What you have to do - List all the lines in these records that hold "computer".

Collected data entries
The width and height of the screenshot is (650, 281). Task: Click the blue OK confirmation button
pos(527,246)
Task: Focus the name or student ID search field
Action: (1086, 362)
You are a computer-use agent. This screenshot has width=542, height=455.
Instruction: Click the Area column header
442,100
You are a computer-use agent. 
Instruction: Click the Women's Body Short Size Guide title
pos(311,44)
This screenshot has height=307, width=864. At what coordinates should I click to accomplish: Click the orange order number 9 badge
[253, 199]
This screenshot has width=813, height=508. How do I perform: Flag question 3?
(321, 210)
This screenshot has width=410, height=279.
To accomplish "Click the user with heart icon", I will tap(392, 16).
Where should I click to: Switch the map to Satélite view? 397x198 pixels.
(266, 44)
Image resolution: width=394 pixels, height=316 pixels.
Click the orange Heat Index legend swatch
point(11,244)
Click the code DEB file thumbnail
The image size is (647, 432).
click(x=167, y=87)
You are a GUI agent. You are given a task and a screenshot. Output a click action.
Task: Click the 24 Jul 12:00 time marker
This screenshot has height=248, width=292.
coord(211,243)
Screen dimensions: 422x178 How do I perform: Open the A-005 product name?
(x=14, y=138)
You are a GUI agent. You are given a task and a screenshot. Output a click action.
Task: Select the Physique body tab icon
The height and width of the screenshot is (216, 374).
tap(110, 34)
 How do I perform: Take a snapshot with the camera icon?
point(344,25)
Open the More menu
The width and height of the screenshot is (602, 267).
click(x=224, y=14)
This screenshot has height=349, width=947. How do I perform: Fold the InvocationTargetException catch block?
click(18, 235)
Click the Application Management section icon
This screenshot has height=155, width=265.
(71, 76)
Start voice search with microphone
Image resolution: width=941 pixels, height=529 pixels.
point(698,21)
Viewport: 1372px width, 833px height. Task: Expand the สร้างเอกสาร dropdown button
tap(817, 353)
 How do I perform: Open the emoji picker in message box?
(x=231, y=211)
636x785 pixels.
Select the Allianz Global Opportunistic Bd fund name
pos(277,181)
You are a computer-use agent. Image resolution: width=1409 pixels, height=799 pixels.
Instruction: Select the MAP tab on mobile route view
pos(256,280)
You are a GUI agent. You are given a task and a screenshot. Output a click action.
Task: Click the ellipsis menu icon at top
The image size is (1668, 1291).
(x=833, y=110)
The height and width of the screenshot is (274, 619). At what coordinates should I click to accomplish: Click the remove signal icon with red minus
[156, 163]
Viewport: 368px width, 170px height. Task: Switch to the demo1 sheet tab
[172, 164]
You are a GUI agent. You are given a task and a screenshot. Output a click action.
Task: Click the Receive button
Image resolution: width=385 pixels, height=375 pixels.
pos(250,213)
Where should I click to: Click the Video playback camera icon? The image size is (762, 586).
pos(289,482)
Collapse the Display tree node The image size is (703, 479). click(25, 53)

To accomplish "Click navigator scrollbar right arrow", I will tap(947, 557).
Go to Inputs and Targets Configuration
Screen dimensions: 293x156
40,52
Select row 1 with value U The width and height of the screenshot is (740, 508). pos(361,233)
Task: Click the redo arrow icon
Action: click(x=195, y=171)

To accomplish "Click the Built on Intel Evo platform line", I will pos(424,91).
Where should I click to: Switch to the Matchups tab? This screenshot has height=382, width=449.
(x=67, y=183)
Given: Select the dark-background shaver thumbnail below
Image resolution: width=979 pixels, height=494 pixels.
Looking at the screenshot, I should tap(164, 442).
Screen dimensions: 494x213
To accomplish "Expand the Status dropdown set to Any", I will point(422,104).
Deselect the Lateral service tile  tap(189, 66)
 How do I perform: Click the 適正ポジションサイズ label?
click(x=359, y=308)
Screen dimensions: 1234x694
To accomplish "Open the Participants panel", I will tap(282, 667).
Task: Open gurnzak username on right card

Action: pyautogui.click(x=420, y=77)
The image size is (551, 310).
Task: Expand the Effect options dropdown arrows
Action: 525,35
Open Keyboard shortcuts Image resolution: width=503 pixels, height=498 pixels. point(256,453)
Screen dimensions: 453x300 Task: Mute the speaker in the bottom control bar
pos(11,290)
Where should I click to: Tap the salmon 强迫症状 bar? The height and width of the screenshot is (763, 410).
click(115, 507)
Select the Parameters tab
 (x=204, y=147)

Result of this exercise -
You are a computer-use agent. This screenshot has width=542, height=455.
You are a computer-use agent. 
You are a computer-use agent. Image resolution: width=1409 pixels, height=799 pixels.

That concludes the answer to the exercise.